The Executive Director of the African Centre for Energy Policy (ACEP), Dr. Mohammed Amin Adam has called for an even regional allocation and distribution of Ghana’s oil revenue after it emerged that the poorest regions of the country were receiving the least share of the revenue.

Dr. Amin Adam said some regions notwithstanding their enormous developmental challenges, were still being treated unfairly by government during the distribution and allocation of the oil money.

Nowhere in Ghana is poverty more pervasive than the three regions of the North. The average poverty level in the Upper West, Upper East and Northern Regions is 62 percent while the national average is 18 percent. But sadly, recent statistics from the Ministry of Finance show that the three regions of the north and Central Region receive meagre allocations of the oil revenue annually. 

For instance, during allocation of oil revenue to the country’s road sector between 2011 and 2013, the Northern Region got only 5 percent, Upper West 1 percent, Upper East 2 percent and Central Region 2 percent whereas the Eastern Region had 20 percent, Greater Accra 13 percent, Ashanti Region 19 percent and Western Region 15 percent. 

Dr. Amin Adam made the call at a regional stakeholder consultative forum held in Tamale to deliberate on low financing of the educational sector by government. The forum was organized by the Northern Network for Education Development (NNED) in collaboration with the ACEP with Support from IBIS-Ghana. 

The forum was under the theme: “Repositioning in Education Financing On Goods, Services and Assets Through Increased 2016 Annual Budget Financing Amount (ABFA) Findings and Disbursement for Education.” It was part of the implementation of a project that was currently being implemented by all three organisations.

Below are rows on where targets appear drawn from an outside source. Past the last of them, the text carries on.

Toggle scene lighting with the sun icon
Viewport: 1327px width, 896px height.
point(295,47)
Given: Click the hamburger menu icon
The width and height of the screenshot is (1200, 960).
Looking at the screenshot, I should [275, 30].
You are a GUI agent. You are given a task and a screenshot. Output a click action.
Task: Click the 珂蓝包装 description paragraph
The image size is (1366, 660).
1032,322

The project according to NNED’s Executive Chairman Musah Alhassan Jawula sought to monitor the 2014 utilization and track disbursement levels of the 2015 allocated funds of 96,275,504 million dollars to education so as to influence the 2016 budget allocation to education.



Education Project Coordinator at IBIS-Ghana Mr. Eric Kavaarpuo also bemoaned the rapid decline of quality education in the country. He said despite the fact that the government of Ghana had exceeded the UNESCO benchmark (20 percent of governments’ expenditure) on education, the situation in the educational sector was still not good. 

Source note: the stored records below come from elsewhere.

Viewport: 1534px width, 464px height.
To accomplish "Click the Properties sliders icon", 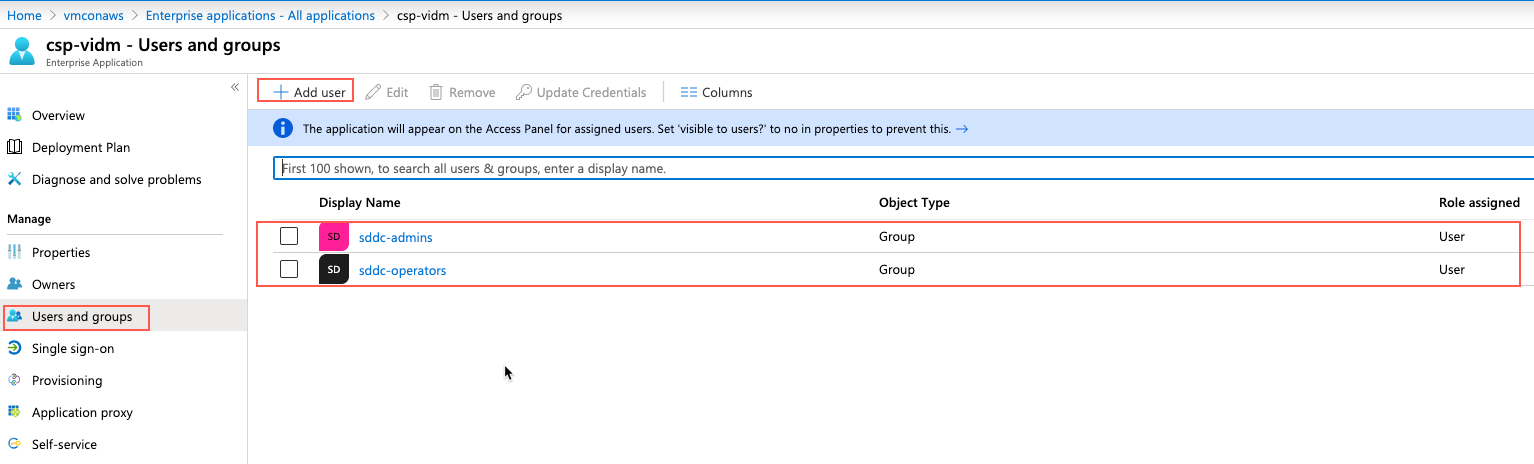I will 14,252.
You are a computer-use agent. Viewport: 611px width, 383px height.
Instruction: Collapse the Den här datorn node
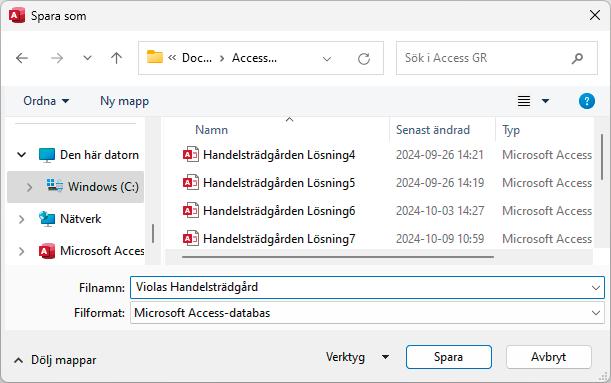21,155
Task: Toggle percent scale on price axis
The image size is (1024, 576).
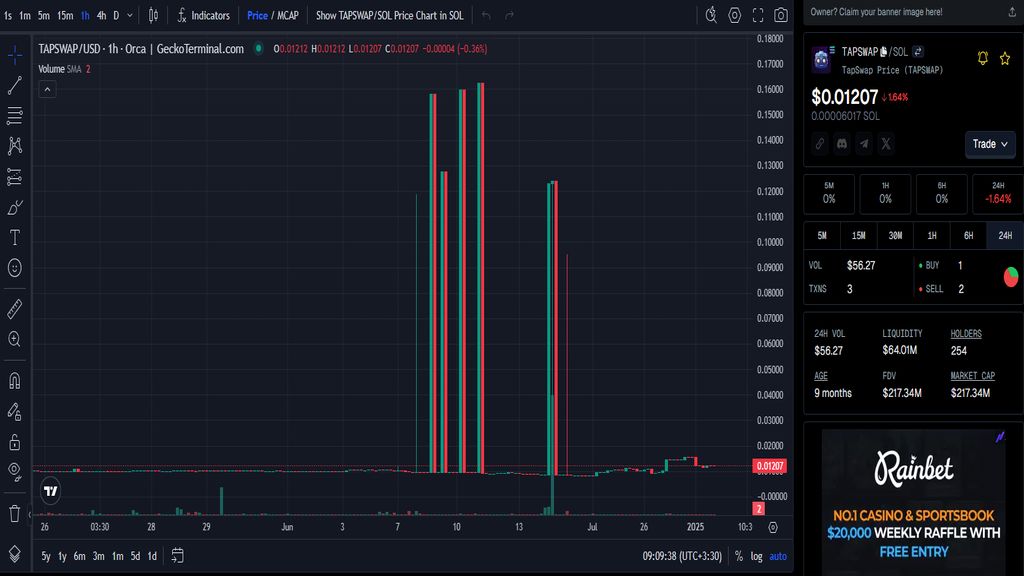Action: tap(738, 556)
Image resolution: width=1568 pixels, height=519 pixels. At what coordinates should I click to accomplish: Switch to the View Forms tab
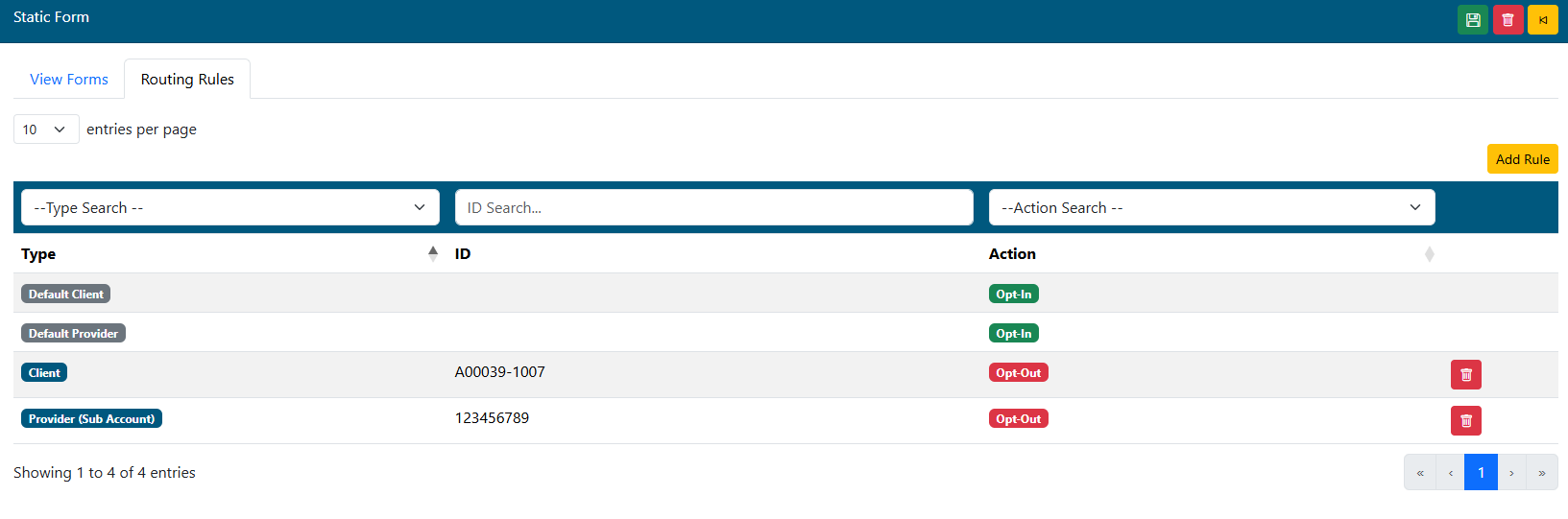tap(69, 80)
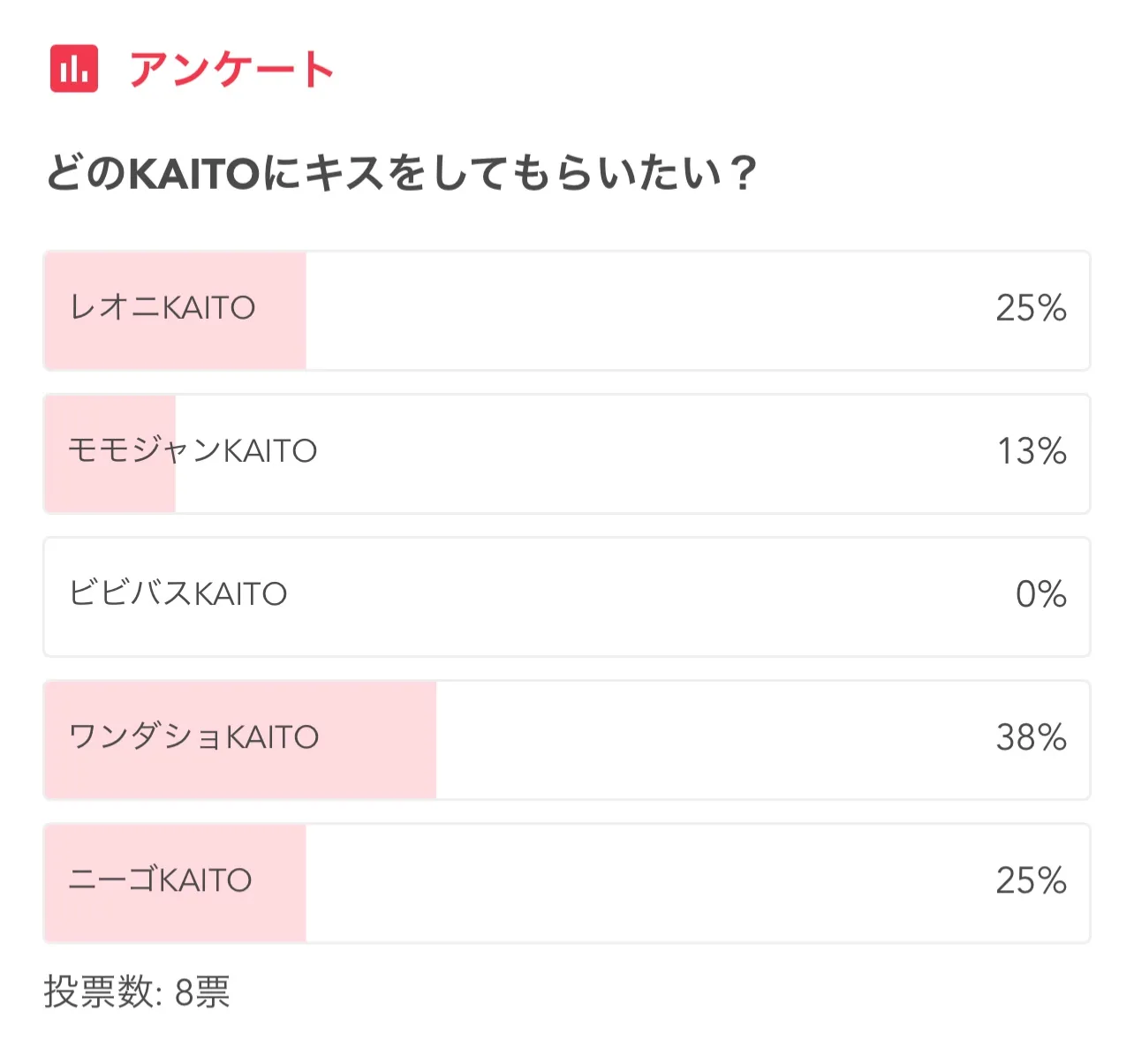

According to him, the reason accounting for the decline in quality education could simply be attributed to a mismatch between resources government claimed it was pumping into education as against the results it was also making.

Dr. Amin Adam in a presentation said in 2012 and 2013, the Ministry of Education received GH¢20 million and GH¢10 million as against GH¢65 million and GH¢20 million received by the presidency. “Also in 2014, of the over GH¢5 billion of oil money allocated to the education sector, 75 percent of the amount went into wages and salaries while only 20 percent of the amount went into goods and services”, he explained.

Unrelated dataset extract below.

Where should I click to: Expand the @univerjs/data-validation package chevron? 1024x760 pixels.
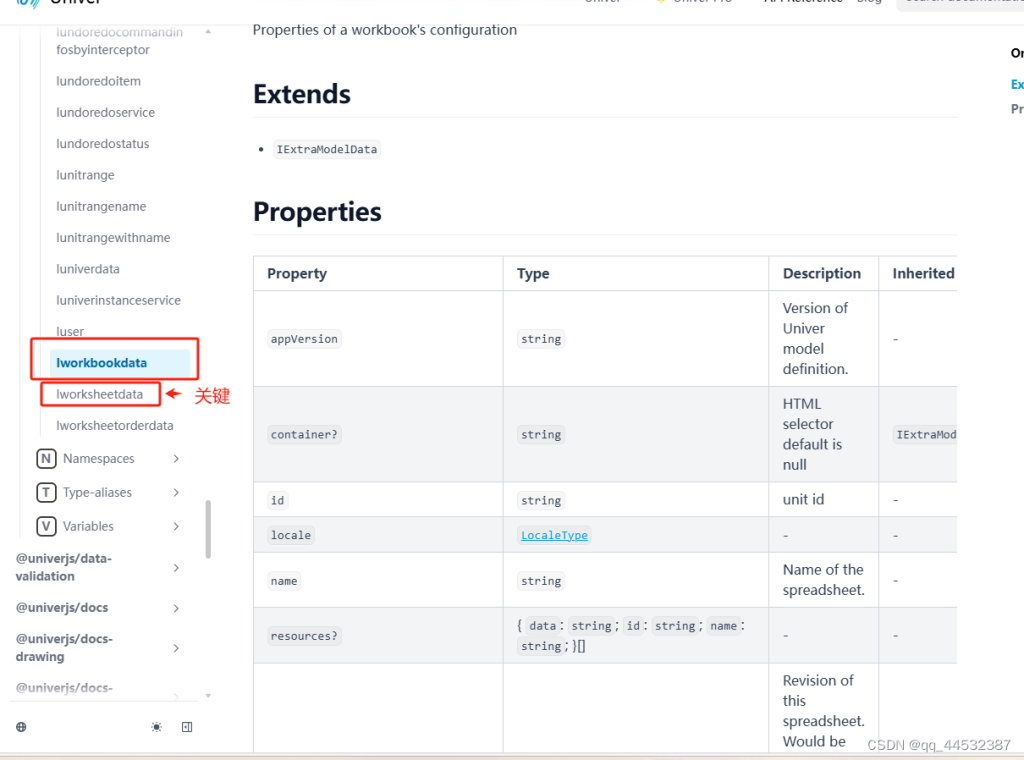(x=176, y=568)
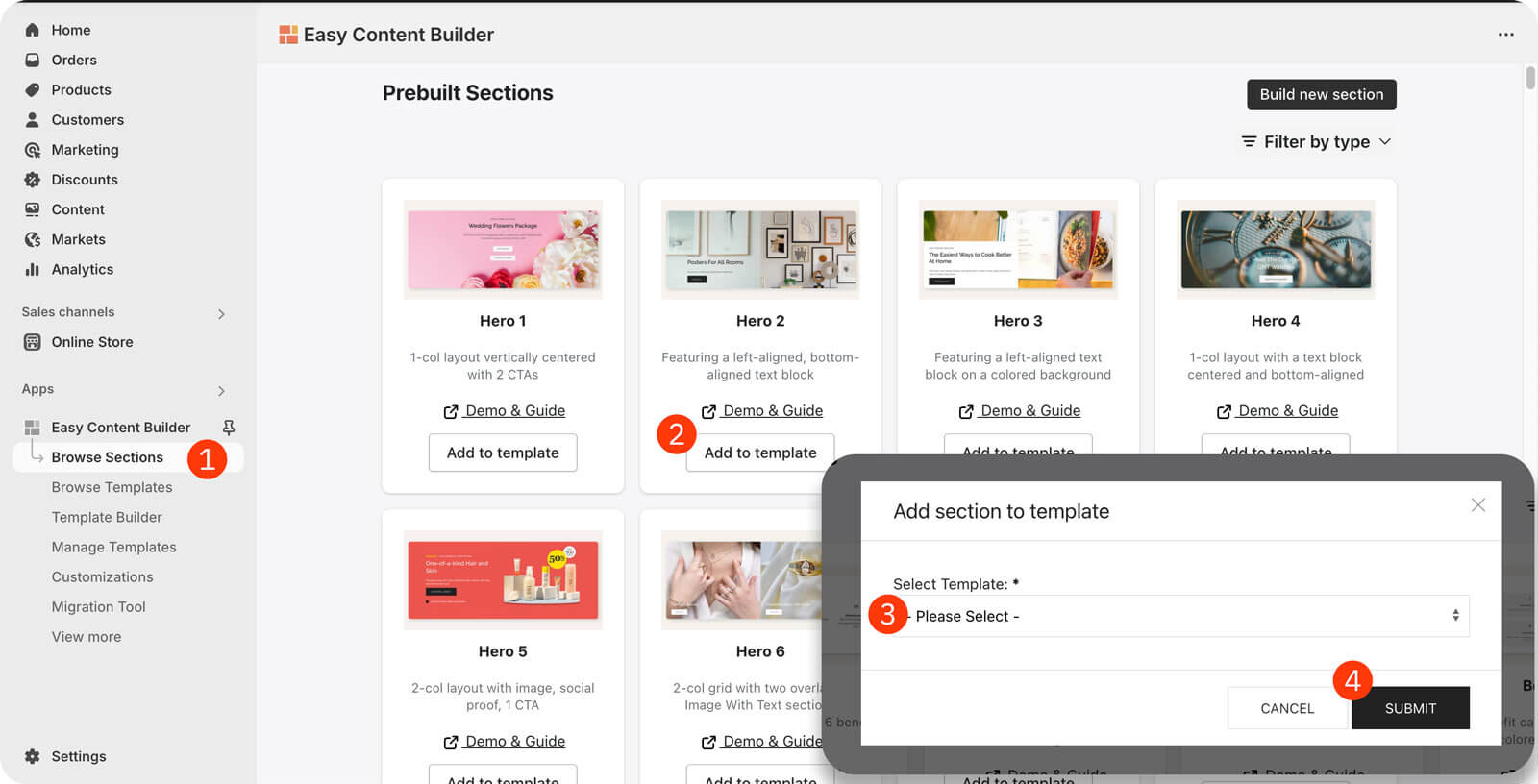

He also revealed that 58.60 percent of funding in the education sector was from development partners with 2.80 percent from government whiles 1.20 percent from Internally Generated Funds by the educational institutions.                                                                     
                       
The Executive Director of ACEP Dr. Mohammed Amin Adam enjoined stakeholders and nongovernmental organizations in education to advocate for bigger investments towards education development in the poorest parts of the country. 

Meanwhile, participants also urged government to invest more in the basic, senior high school and technical and vocational education since results in recent times left much to be desired. 

They also advocated for the creation of an office in charge of oil revenue allocation and adopt a formula similar to the one currently being used by the Administrator of the District Assembly Common Fund to allocate funds to District Assemblies to undertake development projects of their choice.